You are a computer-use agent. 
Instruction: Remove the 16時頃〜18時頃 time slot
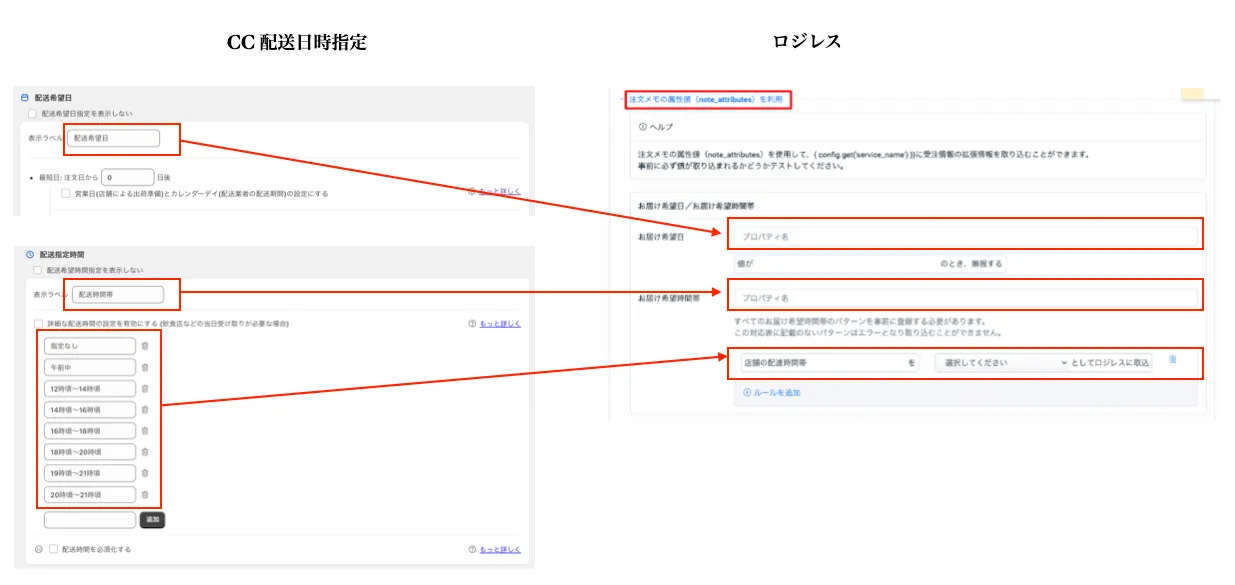[x=145, y=431]
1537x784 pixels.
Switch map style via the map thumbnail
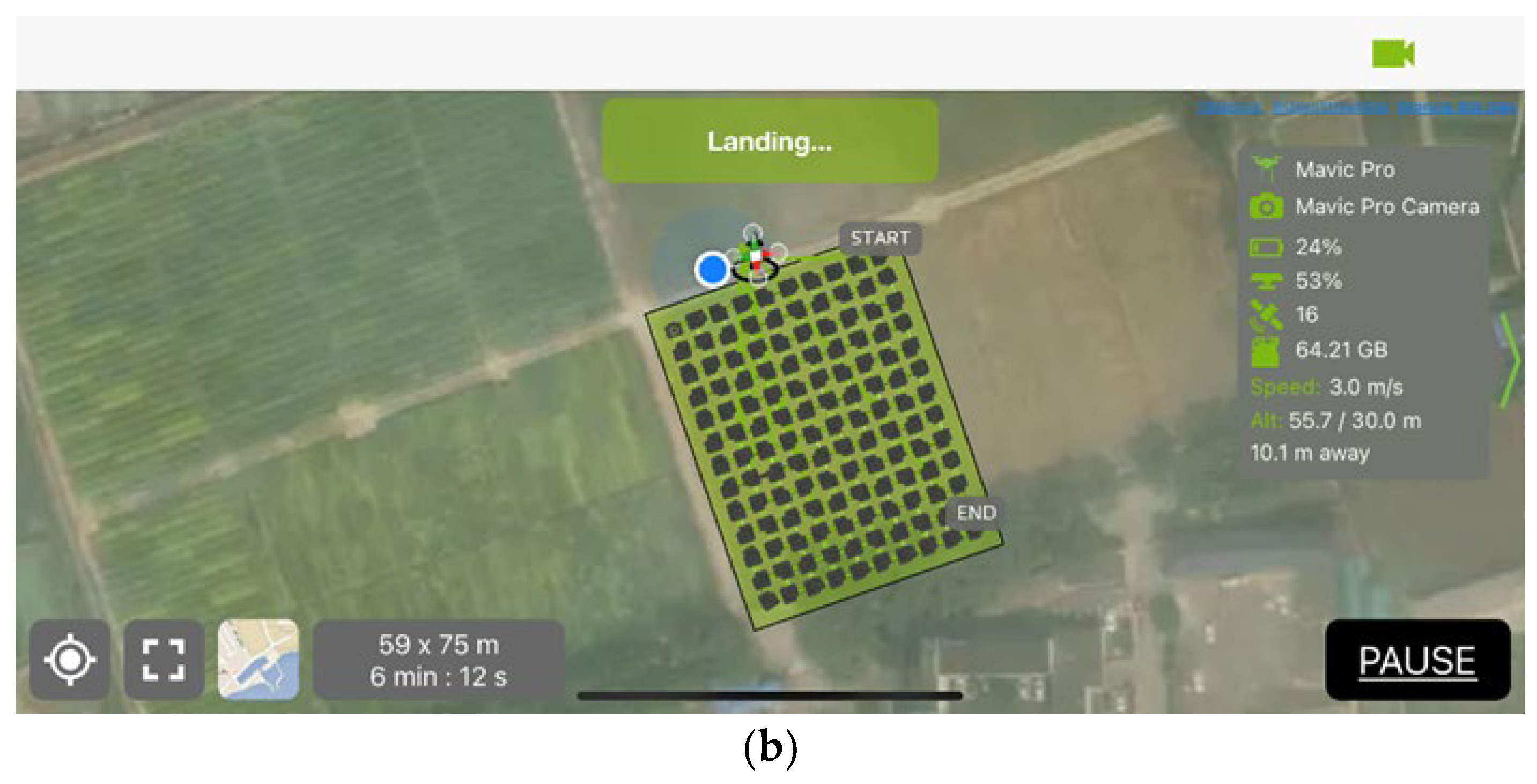(x=258, y=659)
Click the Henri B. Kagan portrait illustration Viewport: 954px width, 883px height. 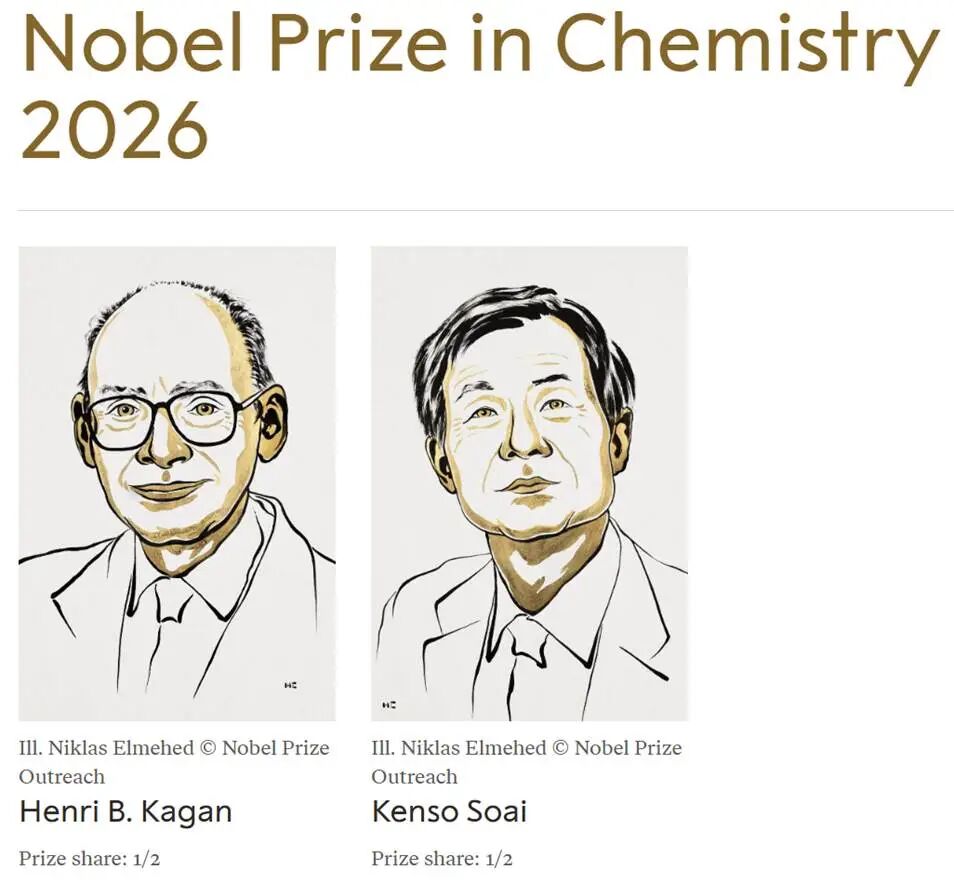[x=177, y=483]

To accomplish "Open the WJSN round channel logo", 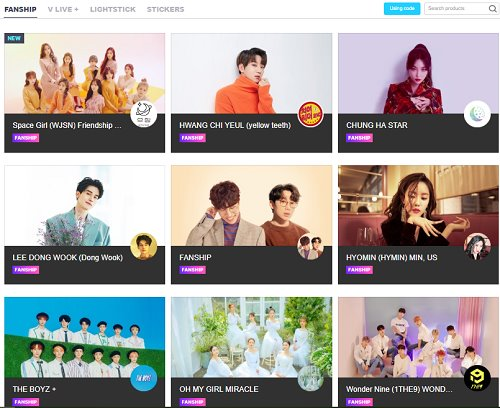I will pyautogui.click(x=144, y=114).
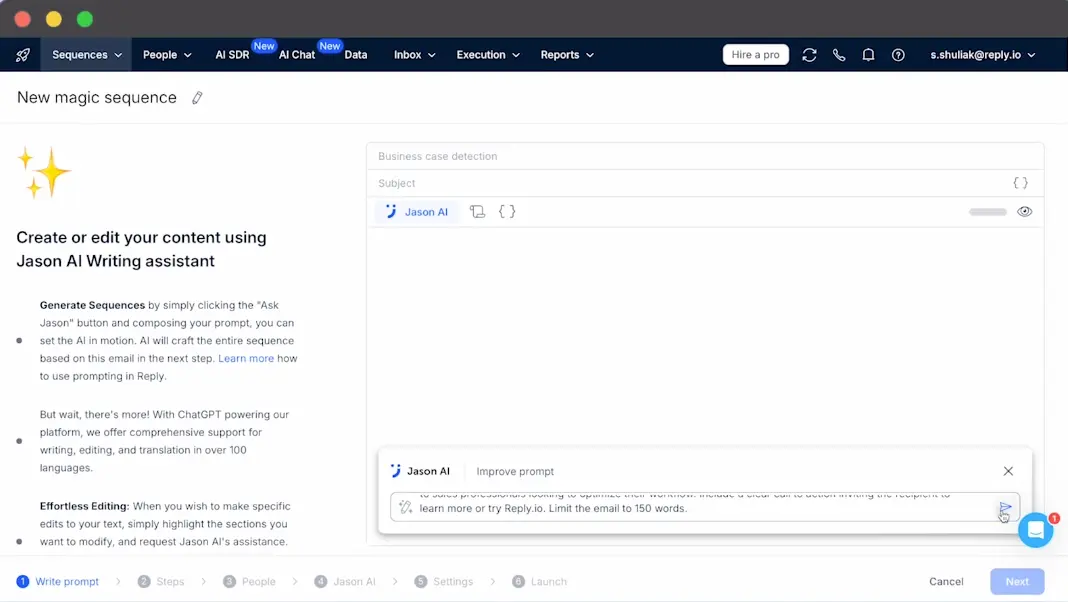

Set exercise -> Count the lines above that contain the string "Instruction". Reply with the number alone.

Answer in full -> 1